I wrap up the final day of the conference, then head back to my Airbnb and hammer out some work emails. Once I’m done, I go back outside and walk to the High Line Trail. Alone, I merge into the steady stream of people. Up above the busy streets, on a path lined by greenery and beauty and life, I move among the skyscrapers. Up ahead, the path curves and I can see the summer sunshine glinting on the Hudson River and in the distance, the Statue of Liberty. I feel heavy with emotion because the world is so messy and dirty and convoluted and intriguing and explorable, and in this moment I am totally alone yet also surrounded by teeming, breathing, sweaty humanity. I get annoyed by the tourists who stop dead in their tracks right in front of me to take a photo and yet simultaneously feel like one of them because Holy Shit, this sunlight is beautiful and this place is amazing and this city is alive all around me.

High Line Trail, New York

I move through the crowds at Chelsea Market, and  duck into a bookstore for solace. The titles aren’t registering in my mind at the moment; instead, I walk through the aisles and run my fingers over the glossy covers, searching for comfort. In the aisle of the bookstore, a wave of emotion overtakes me and I want to cry for a man I never met. I want to cry because I know people in my life who have felt this pain and I have no idea how to help or to appease or to comfort. In the aisle of the bookstore amongst millions of words and miles of ink and countless stories that have awakened or inspired or incited, I stand and I breathe. The moment passes. I leave the store, walk outside, and merge back into the moving stream of people.

I still heart New York, and I heart you.

sidewalk graffiti that says "Protect Yo Heart"

Denmark Diaries: Freetown Christiania and Nyhavn

Friday, April 20, 2018

In the morning, we went out with our friend Dani to a place called O’s American Breakfast. When traveling, in addition to trying new foods, I’m also usually curious to see the local interpretation of American staples. Since moving abroad, Dani had been in search of American-style pancakes, and the ones at O’s were big and fluffy, just like what you’d get at a diner back home.

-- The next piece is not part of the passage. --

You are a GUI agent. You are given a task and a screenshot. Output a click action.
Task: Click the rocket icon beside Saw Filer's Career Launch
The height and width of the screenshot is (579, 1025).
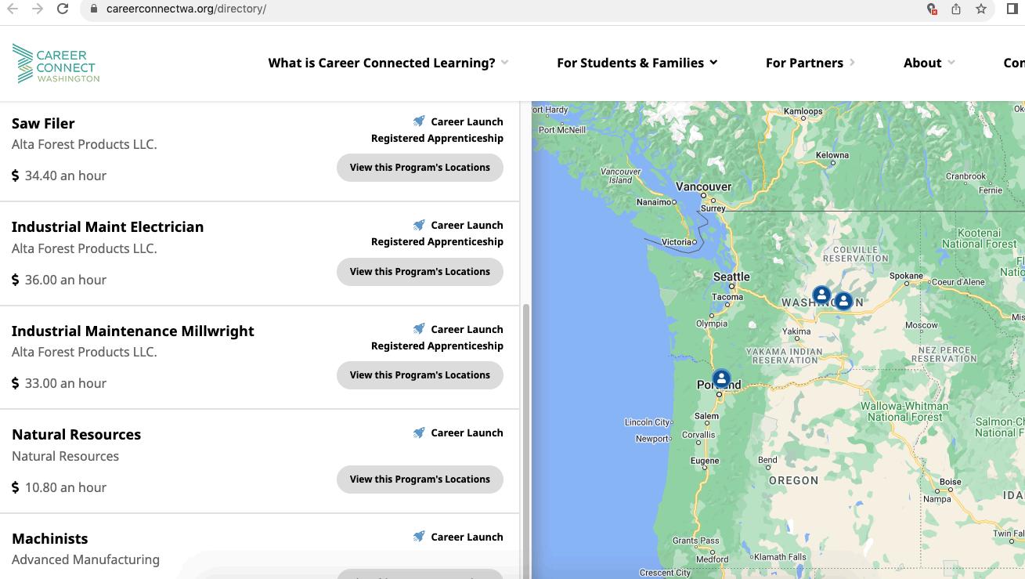pyautogui.click(x=419, y=121)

After breakfast, Dani met up with a friend and Kurt and I headed for the Metro to Christianshavn. We were spending our day exploring Freetown Christiania, an autonomous district in a squatted military area. The area is probably most notoriously known as the “Green Light District” because of the proliferation of people buying and selling marijuana on Pusher Street. Weed is not legal in Denmark and the prevalence of dealers in the Freetown area ebbs and flows, depending on whether the community is currently putting pressure on forcing them out. One humorous observation Kurt made was the long line at the ATM next to the Christianshavn Metro stop, as people planning to visit Freetown loaded up on cash.

Christiania street art

I’s frowned up to take pictures of people and the activity in Freetown, so I only snuck a few snaps of street art

The area is filled with stalls and vendors selling t-shirts, jewelry, food, and drinks, so Kurt and I looked around for a little, dodging errant skateboards and unleashed dogs, then grabbed an outdoor table and a round of beers at Cafe Nemoland. Freetown draws lots of tourists and the people-watching was highly entertaining. While much of the crowd consisted of hippies who smelled like Otto’s jacket, I was approached by a 70-something English woman in a skirt suit who politely asked me where the loo was. The other best thing about Nemoland was the bathroom, which was an all-gender room with many stalls and a large aquarium full of fish next to the sinks, and I am sure I am not the first person to see it and want to reenact the scene from Baz Luhrmann’s Romeo + Juliet.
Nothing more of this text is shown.